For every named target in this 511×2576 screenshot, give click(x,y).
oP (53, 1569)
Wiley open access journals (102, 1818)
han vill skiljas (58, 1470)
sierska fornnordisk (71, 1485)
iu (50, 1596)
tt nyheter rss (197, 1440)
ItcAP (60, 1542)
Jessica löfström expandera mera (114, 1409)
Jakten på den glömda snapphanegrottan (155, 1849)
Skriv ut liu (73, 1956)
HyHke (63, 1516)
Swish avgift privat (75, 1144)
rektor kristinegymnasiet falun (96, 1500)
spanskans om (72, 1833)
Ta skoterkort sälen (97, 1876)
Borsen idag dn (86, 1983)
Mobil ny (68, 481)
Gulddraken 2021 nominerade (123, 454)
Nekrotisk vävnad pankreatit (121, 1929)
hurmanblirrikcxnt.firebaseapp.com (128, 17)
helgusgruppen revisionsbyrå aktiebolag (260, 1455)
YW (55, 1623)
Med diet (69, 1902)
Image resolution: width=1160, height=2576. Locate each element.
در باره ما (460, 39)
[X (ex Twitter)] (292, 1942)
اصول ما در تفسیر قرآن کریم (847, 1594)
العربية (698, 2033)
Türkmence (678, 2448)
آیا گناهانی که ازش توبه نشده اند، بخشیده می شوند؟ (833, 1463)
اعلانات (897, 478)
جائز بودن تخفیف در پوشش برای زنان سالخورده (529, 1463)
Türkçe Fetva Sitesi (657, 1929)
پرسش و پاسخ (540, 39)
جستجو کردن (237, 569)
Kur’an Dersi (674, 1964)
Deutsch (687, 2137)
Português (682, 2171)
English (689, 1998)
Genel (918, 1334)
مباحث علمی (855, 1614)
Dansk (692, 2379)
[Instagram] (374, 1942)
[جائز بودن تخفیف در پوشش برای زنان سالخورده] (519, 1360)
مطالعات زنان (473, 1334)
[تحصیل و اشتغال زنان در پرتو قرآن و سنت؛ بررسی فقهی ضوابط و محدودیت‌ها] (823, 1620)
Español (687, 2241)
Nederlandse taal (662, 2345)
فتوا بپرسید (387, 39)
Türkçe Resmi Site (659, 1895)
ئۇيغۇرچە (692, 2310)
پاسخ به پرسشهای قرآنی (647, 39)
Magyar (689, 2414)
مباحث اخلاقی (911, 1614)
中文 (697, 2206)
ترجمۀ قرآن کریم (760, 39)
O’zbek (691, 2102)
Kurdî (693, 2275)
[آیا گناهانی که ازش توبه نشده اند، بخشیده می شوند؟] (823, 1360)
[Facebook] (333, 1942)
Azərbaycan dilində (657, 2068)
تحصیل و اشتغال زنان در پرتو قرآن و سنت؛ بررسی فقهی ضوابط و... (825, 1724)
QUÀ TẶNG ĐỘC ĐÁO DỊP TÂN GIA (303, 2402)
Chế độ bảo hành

·····

» **Problem requirements**: Please write out the whole listing once more, exactly.

» **Exercise answer**:
For every named target in this 511×2576 screenshot, give click(x,y).
oP (53, 1569)
Wiley open access journals (102, 1818)
han vill skiljas (58, 1470)
sierska fornnordisk (71, 1485)
iu (50, 1596)
tt nyheter rss (197, 1440)
ItcAP (60, 1542)
Jessica löfström expandera mera (114, 1409)
Jakten på den glömda snapphanegrottan (155, 1849)
Skriv ut liu (73, 1956)
HyHke (63, 1516)
Swish avgift privat (75, 1144)
rektor kristinegymnasiet falun (96, 1500)
spanskans om (72, 1833)
Ta skoterkort sälen (97, 1876)
Borsen idag dn (86, 1983)
Mobil ny (68, 481)
Gulddraken 2021 nominerade (123, 454)
Nekrotisk vävnad pankreatit (121, 1929)
hurmanblirrikcxnt.firebaseapp.com (128, 17)
helgusgruppen revisionsbyrå aktiebolag (260, 1455)
YW (55, 1623)
Med diet (69, 1902)
Image resolution: width=1160, height=2576. Locate each element.
در باره ما (460, 39)
[X (ex Twitter)] (292, 1942)
اصول ما در تفسیر قرآن کریم (847, 1594)
العربية (698, 2033)
Türkmence (678, 2448)
آیا گناهانی که ازش توبه نشده اند، بخشیده می شوند؟ (833, 1463)
اعلانات (897, 478)
جائز بودن تخفیف در پوشش برای زنان سالخورده (529, 1463)
Türkçe Fetva Sitesi (657, 1929)
پرسش و پاسخ (540, 39)
جستجو کردن (237, 569)
Kur’an Dersi (674, 1964)
Deutsch (687, 2137)
Português (682, 2171)
English (689, 1998)
Genel (918, 1334)
مباحث علمی (855, 1614)
Dansk (692, 2379)
[Instagram] (374, 1942)
[جائز بودن تخفیف در پوشش برای زنان سالخورده] (519, 1360)
مطالعات زنان (473, 1334)
[تحصیل و اشتغال زنان در پرتو قرآن و سنت؛ بررسی فقهی ضوابط و محدودیت‌ها] (823, 1620)
Español (687, 2241)
Nederlandse taal (662, 2345)
فتوا بپرسید (387, 39)
Türkçe Resmi Site (659, 1895)
ئۇيغۇرچە (692, 2310)
پاسخ به پرسشهای قرآنی (647, 39)
Magyar (689, 2414)
مباحث اخلاقی (911, 1614)
中文 (697, 2206)
ترجمۀ قرآن کریم (760, 39)
O’zbek (691, 2102)
Kurdî (693, 2275)
[آیا گناهانی که ازش توبه نشده اند، بخشیده می شوند؟] (823, 1360)
[Facebook] (333, 1942)
Azərbaycan dilində (657, 2068)
تحصیل و اشتغال زنان در پرتو قرآن و سنت؛ بررسی فقهی ضوابط و... (825, 1724)
QUÀ TẶNG ĐỘC ĐÁO DỊP TÂN GIA (303, 2402)
Chế độ bảo hành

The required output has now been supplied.